■ **Soal Latihan**
[1] Jawablah pertanyaan berikut berdasarkan teks tentang puasa dan Al-Quran.
(a) Siapa penulis teks tersebut?
(b) Dari surah dan ayat mana kutipan ayat di awal teks berasal?
(c) Ayat mana yang dikecualikan dari rangkaian Al-Baqarah ayat 183-187?
[2] Cetaklah tanpa perubahan bagian teks tentang puasa dan Al-Quran yang dimulai dengan "(Beberapa hari yang" dan berlanjut hingga "bersyukur. (Al-Baqarah: 185)".

■ **Teks Pilihan**
◆ ◆ ◆ ◆

Sabtu, 21 Agustus 2010

Puasa Dan Al-Quran

Oleh :Dr.Attabiq Luthfi,MA

(Beberapa hari yang ditentukan itu ialah) bulan Ramadhan, bulan yang di dalamnya diturunkan (permulaan) Al-Quran sebagai petunjuk bagi manusia dan penjelasan-penjelasan mengenai petunjuk itu dan pembeda (antara yang hak dan yang bathil). Karena itu, barangsiapa di antara kamu hadir (di negeri tempat tinggalnya) di bulan itu, maka hendaklah ia berpuasa pada bulan itu, dan barangsiapa sakit atau dalam perjalanan (lalu ia berbuka), maka (wajiblah baginya berpuasa), sebanyak hari yang ditinggalkannya itu, pada hari-hari yang lain. Allah menghendaki kemudahan bagimu, dan tidak menghendaki kesukaran bagimu. Dan hendaklah kamu mencukupkan bilangannya dan hendaklah kamu mengagungkan Allah atas petunjuk-Nya yang diberikan kepadamu, supaya kamu bersyukur. (Al-Baqarah: 185)
Ayat ini adalah ayat ketiga dari rangkaian ayat puasa yang berjumlah 4 ayat dan tersusun secara runtut dalam satu surah, yaitu surah Al-Baqarah ayat 183-187 (dikurangi ayat 186). Ayat ini menjelaskan waktu kewajiban berpuasa yaitu bulan Ramadhan yang belum disebutkan pada dua ayat sebelumnya. Sekaligus ayat ini menghapus keringanan tidak berpuasa bagi orang yang muqim dan sehat yang disebutkan pada ayat sebelumnya. Sehingga siapapun yang hadir (di negeri tempat tinggalnya) di bulan itu, maka hendaklah ia berpuasa pada bulan itu, kecuali bagi yang sakit atau dalam perjalanan ia diberi keringanan untuk tidak berpuasa, tetapi harus menggantinya pada hari-hari yang lain sebanyak hari yang ditinggalkannya itu. Namun tetap kaidah dasar syariat Islam adalah Allah menghendaki kemudahan bagimu, dan tidak menghendaki kesukaran bagimu.

◆ ◆ ◆ ◆

■ **Data Mentah**

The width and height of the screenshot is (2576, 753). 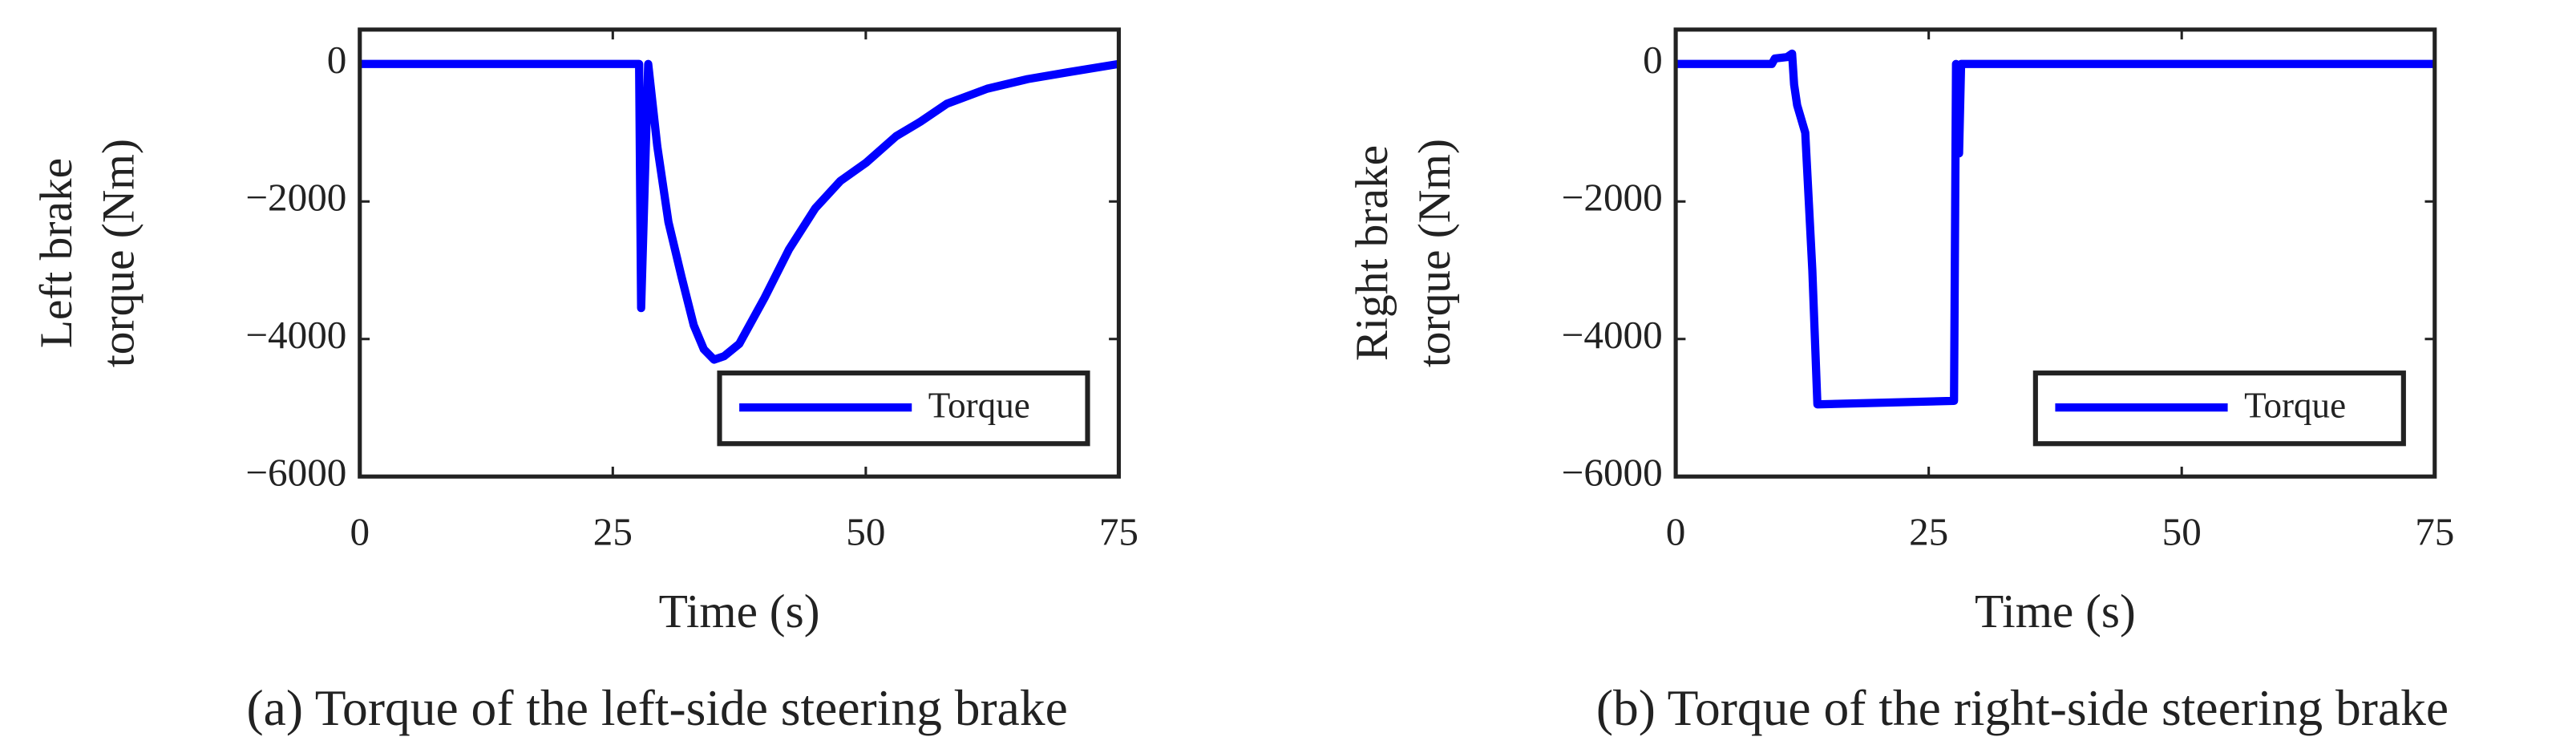 I want to click on y-axis-label: Right brake torque (Nm), so click(x=1404, y=253).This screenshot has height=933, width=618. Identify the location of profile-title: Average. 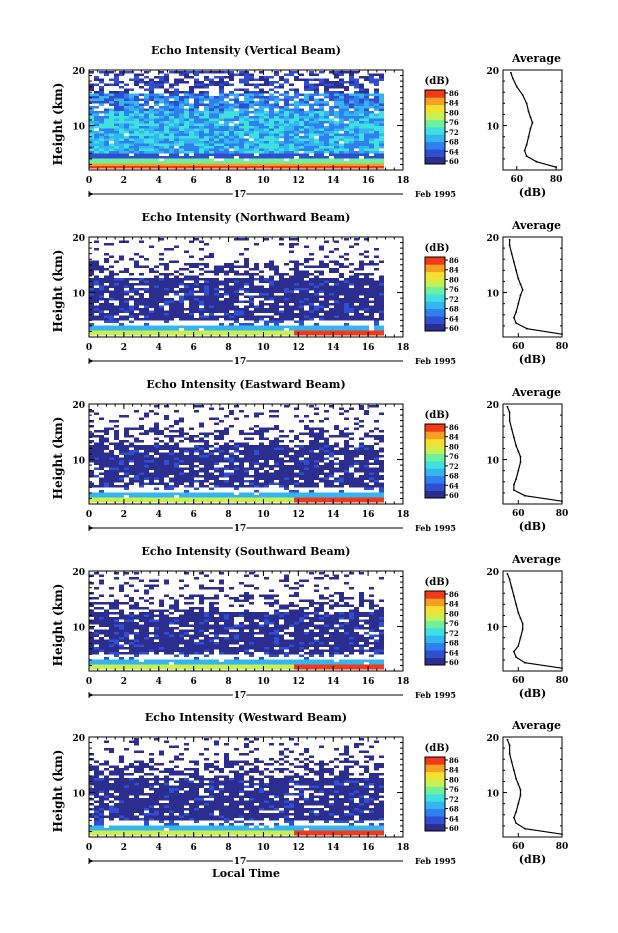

◆ ◆ ◆ ◆

■ **Jawaban Soal**
[1]
(a) Dr. Attabiq Luthfi, MA.
(b) Surah Al-Baqarah ayat 185.
(c) Ayat 186.

[2]
(Beberapa hari yang ditentukan itu ialah) bulan Ramadhan, bulan yang di dalamnya diturunkan (permulaan) Al-Quran sebagai petunjuk bagi manusia dan penjelasan-penjelasan mengenai petunjuk itu dan pembeda (antara yang hak dan yang bathil). Karena itu, barangsiapa di antara kamu hadir (di negeri tempat tinggalnya) di bulan itu, maka hendaklah ia berpuasa pada bulan itu, dan barangsiapa sakit atau dalam perjalanan (lalu ia berbuka), maka (wajiblah baginya berpuasa), sebanyak hari yang ditinggalkannya itu, pada hari-hari yang lain. Allah menghendaki kemudahan bagimu, dan tidak menghendaki kesukaran bagimu. Dan hendaklah kamu mencukupkan bilangannya dan hendaklah kamu mengagungkan Allah atas petunjuk-Nya yang diberikan kepadamu, supaya kamu bersyukur. (Al-Baqarah: 185)